Specific Aim 1 will establish whether the cardiovascular responses to renal denervation (RDNX) are due to ablation of renal efferent or afferent neurons.
Specific Aim 2 will define the cardiovascular and sympathetic mechanisms that mediate the acute and sustained antihypertensive responses to RDNX and/or renal deafferentation.
Specific Aim 3 will define the cardiovascular and sympathetic mechanisms that mediate the acute and sustained antihypertensive responses to splanchnic sympathectomy via CGX. The expected outcome of the project is to generate a detailed understanding of the mechanisms whereby targeted sympathetic ablation can be used to treat HT. The expected impact is to focus new research attention on SNA and its effect on long-term cardiovascular regulation, and to potentially lead to novel, well-tolerated, organ-specific sympathetic blockade therapies to treat HT and other cardiovascular diseases.

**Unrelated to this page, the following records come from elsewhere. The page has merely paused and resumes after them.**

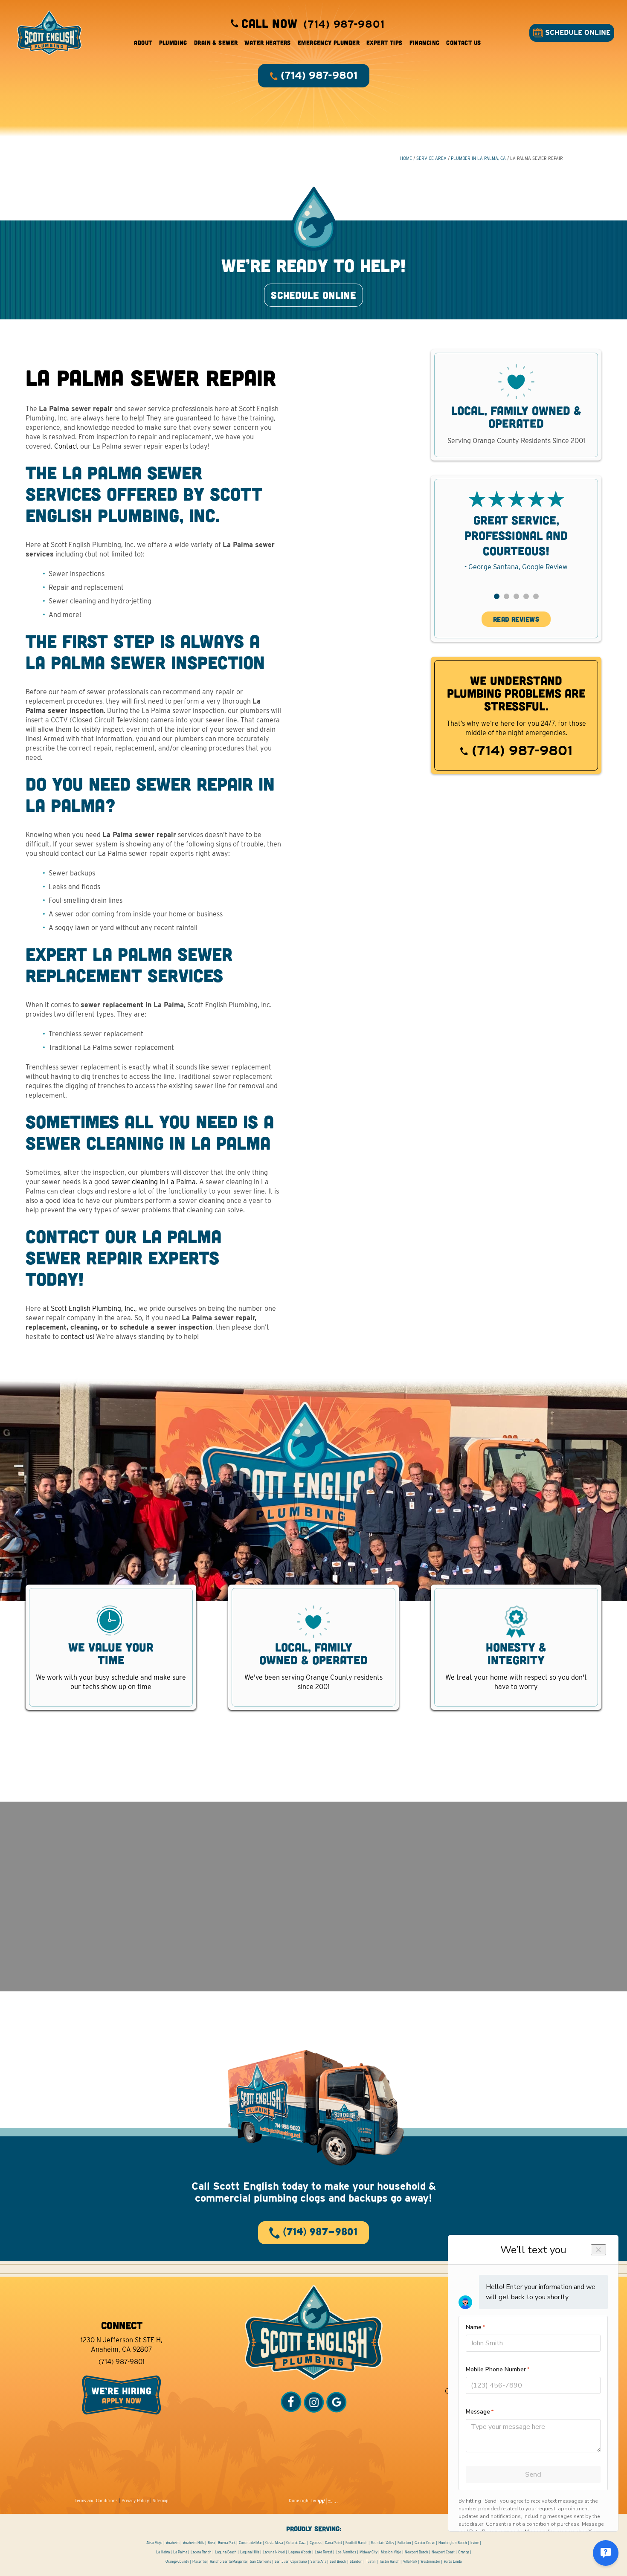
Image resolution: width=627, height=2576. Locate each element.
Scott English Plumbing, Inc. (93, 1308)
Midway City (368, 2552)
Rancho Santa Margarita (228, 2561)
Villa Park (410, 2561)
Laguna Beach (226, 2552)
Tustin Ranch (389, 2561)
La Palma (180, 2552)
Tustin (371, 2561)
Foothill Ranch (356, 2543)
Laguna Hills (249, 2552)
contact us (77, 1337)
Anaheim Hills (193, 2543)
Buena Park (226, 2543)
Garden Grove (425, 2543)
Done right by (303, 2500)
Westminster (430, 2561)
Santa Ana (318, 2561)
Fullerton (404, 2543)
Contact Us (463, 42)
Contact (66, 446)
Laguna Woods (299, 2552)
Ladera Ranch (201, 2552)
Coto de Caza (296, 2543)
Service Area (431, 158)
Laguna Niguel (274, 2552)
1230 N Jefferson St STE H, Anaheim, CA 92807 (122, 2344)
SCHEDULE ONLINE (576, 33)
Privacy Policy (135, 2500)
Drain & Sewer (216, 42)
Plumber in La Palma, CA (478, 158)
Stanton (356, 2561)
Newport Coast (443, 2552)
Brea (211, 2543)
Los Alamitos (346, 2552)
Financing (424, 42)
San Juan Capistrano (291, 2561)
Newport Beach (416, 2552)
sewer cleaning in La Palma (153, 1182)
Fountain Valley (382, 2543)
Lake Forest (323, 2552)
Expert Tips (384, 42)
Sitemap (160, 2500)
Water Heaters (267, 42)
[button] (496, 596)
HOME (406, 158)
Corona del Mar (250, 2543)
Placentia (199, 2561)
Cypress (316, 2543)
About (143, 42)
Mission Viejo (391, 2552)
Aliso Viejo (154, 2543)
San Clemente (260, 2561)
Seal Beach (338, 2561)
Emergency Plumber (329, 42)
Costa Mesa (274, 2543)
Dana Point (333, 2543)
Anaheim (173, 2543)
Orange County (177, 2561)
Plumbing (173, 42)
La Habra (163, 2552)
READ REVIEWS (516, 619)
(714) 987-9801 (520, 750)
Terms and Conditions (96, 2500)
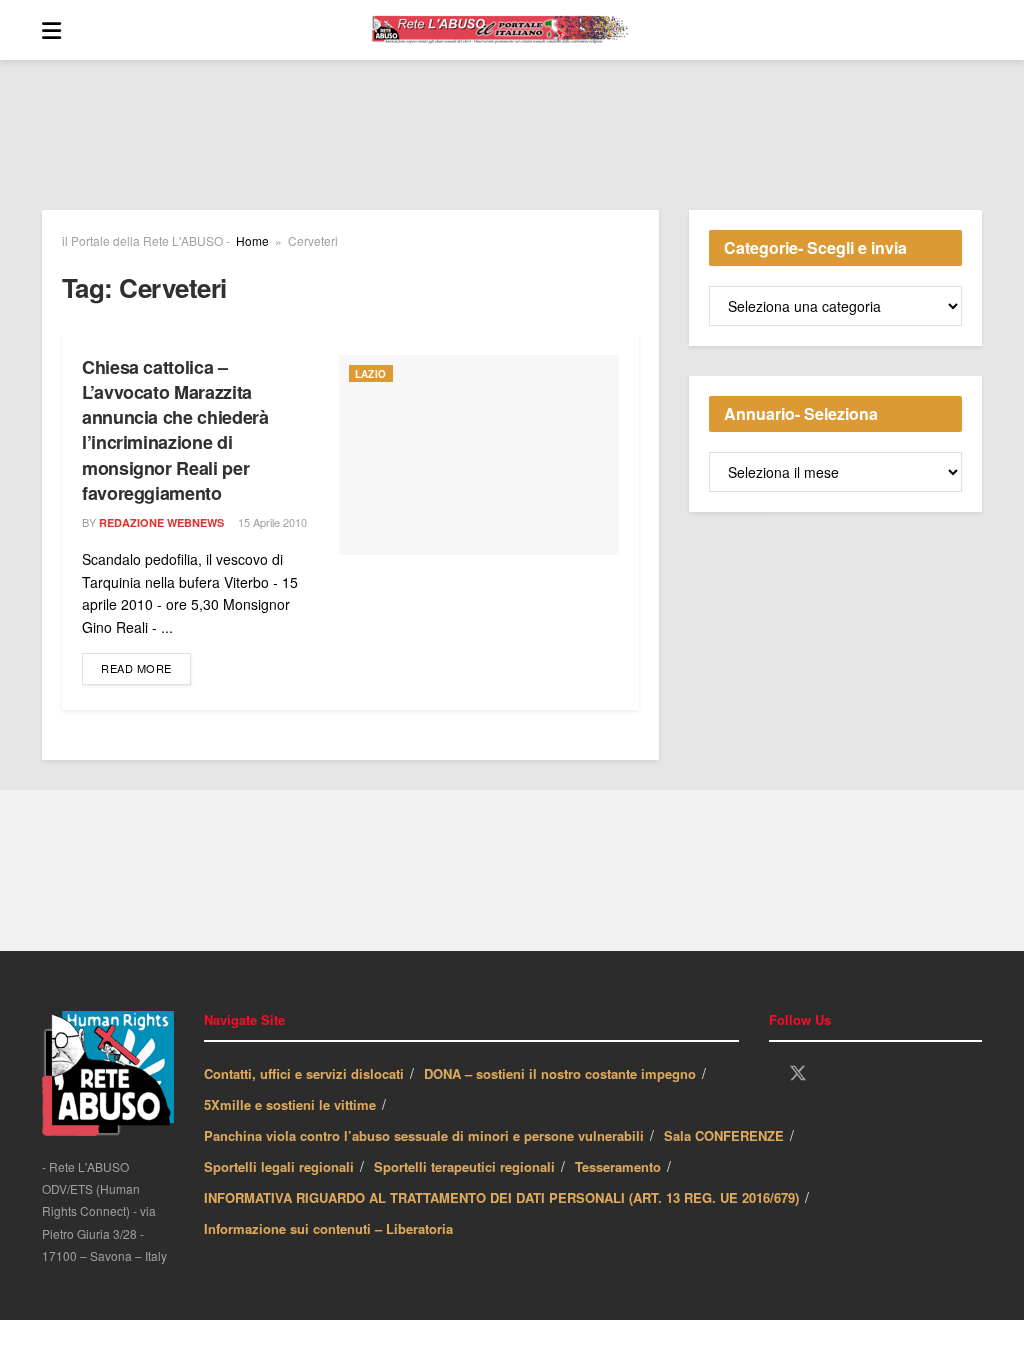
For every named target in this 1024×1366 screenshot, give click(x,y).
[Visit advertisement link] (512, 150)
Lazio (371, 374)
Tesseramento (618, 1166)
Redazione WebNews (161, 522)
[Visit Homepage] (522, 30)
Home (252, 240)
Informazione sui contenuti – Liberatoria (328, 1228)
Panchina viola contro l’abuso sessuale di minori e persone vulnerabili (424, 1135)
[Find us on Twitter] (798, 1073)
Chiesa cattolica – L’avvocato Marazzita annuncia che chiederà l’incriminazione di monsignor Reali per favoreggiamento (175, 430)
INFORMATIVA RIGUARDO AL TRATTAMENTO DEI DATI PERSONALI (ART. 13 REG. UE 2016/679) (501, 1197)
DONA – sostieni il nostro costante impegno (560, 1073)
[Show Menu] (51, 30)
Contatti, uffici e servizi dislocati (304, 1073)
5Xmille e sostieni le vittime (290, 1104)
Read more (146, 667)
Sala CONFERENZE (724, 1135)
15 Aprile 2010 (271, 522)
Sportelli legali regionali (279, 1166)
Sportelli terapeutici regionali (464, 1166)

High blood pressure (hypertension) continues at epidemic levels in the United States and, despite the growing arsenal of antihypertensive drugs available, the fraction of patients responding adequately to traditional drug therapy remains unacceptably low. A consensus is building that the sympathetic nervous system may play a larger role in all cardiovascular diseases, including hypertension, and should be targeted more effectively by new therapies. The proposed research establishes how a particular sympathetic signature results in hypertension, which will provide a roadmap for the development of novel targeted sympathetic blockade therapies.